On July 8 at 11:00 a.m. EST, Winston & Strawn partner, Tom Buchanan, will engage in en banc oral arguments at the U.S. Court of Appeals, Federal Circuit, on behalf of Frank Slattery, Jr. and shareholders of Meritor Savings Bank (PSFS).
The case will decide the government’s request that the FDIC be treated as a Non-Appropriated Fund Instrumentality (NAFI) that is similar to a military commissary, or backed by the U.S. Congress as stated on all FDIC signs on bank countertops at every teller’s window
across America. If the former, all FDIC regulated banks and their depositors, not U.S. taxpayers, may be on the hook for hundreds of millions of dollars in the 18 year old case.
The case began in 1992, when the FDIC asked Pennsylvania’s Department of Banking to shut down Meritor, formerly PSFS, and the oldest and largest savings association in the country. Both the trial court and a panel for the Court of Appeals for the Federal Circuit have found that FDIC’s actions, including the events that triggered the seizure of this storied franchise, constituted a breach of contract for which the government must now pay at least $276 million.
Mr. Slattery, a principal shareholder of Meritor and PSFS, brought this case as a derivative action on behalf of the seized bank.
After losing before a 3-judge panel of the Federal Circuit, the government petitioned for a rehearing en banc. The en banc court has agreed to review whether the trial court had the appropriate jurisdiction to hear the breach of contract dispute.
The government is further arguing that the FDIC is a NAFI, an agency created by the executive branch that receives no funding, and will not receive any funding, from the U.S. Treasury (i.e., Congress). The FDIC receives funding by charging banks fees to member banks. If the en banc court agrees that the FDIC is a NAFI, and finds that appropriated funds may not be used to pay judgments against NAFI’s, then any judgment in the Meritor Savings case will be produced by the banks regulated by the FDIC and not by Treasury dollars. In other words, the FDIC could be found to be in breach, but it would be entitled to recover the judgment by member banks.
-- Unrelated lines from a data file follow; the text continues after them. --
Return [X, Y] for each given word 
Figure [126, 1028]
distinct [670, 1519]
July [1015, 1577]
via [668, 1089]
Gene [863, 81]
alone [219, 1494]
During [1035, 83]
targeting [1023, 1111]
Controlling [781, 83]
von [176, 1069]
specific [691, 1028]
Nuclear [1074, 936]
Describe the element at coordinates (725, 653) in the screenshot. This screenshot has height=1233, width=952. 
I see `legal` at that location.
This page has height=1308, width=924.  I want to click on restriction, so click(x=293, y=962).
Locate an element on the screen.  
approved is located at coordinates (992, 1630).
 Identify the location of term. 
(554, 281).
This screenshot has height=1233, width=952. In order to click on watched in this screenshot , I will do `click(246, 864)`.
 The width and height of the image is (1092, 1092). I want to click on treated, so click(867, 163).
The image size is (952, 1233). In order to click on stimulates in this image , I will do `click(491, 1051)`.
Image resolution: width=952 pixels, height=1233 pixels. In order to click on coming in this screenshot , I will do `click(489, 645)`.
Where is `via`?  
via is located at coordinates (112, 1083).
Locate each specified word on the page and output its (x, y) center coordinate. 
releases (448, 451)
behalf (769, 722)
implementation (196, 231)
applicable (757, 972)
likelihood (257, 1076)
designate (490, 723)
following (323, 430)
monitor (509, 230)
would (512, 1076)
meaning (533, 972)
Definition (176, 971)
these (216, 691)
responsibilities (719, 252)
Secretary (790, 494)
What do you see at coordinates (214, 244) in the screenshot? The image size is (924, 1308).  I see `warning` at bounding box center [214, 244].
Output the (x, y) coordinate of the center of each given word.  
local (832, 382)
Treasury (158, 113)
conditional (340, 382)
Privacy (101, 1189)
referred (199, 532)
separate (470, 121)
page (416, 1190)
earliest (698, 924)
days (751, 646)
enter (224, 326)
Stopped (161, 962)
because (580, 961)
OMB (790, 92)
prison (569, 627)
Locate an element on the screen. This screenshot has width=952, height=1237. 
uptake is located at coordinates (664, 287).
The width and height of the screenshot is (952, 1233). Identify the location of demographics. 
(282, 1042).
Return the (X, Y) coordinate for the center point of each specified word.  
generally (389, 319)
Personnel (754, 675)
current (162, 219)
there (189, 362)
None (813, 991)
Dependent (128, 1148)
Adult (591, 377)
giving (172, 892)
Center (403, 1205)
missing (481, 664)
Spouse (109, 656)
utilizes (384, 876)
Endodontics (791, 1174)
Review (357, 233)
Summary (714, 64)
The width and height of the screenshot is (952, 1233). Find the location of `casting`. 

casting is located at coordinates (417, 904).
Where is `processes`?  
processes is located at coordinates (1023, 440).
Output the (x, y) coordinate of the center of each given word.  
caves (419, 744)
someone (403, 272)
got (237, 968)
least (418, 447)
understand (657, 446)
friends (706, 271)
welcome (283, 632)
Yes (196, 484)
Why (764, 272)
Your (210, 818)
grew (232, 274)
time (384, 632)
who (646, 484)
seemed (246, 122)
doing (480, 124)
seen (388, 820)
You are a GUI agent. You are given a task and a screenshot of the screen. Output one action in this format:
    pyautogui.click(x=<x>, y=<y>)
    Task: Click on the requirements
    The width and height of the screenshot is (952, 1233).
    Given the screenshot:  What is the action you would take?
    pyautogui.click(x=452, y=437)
Moreover, if the government were to succeed on its jurisdictional challenge, the plaintiffs would have to start the case all over again in another court and sue the FDIC rather than Uncle Sam.
In order to find the FDIC a NAFI, the government is arguing that Congress has no obligation to honor its promises to back deposits with the full faith and credit of the United States.
“We are confident the prior court rulings will be affirmed based on the long-standing precedents we’ve cited in our briefs,” Buchanan said. “Members of Congress over the years have repeatedly assured their constituents and the American public that the full faith and credit of the U.S. government stands behind all FDIC deposits. The American public will be shocked to learn that the U.S. Congress not only does not back their FDIC-insured deposits, but also that those signs on bank counters stating that they do . . . are meaningless,” concluded Buchanan.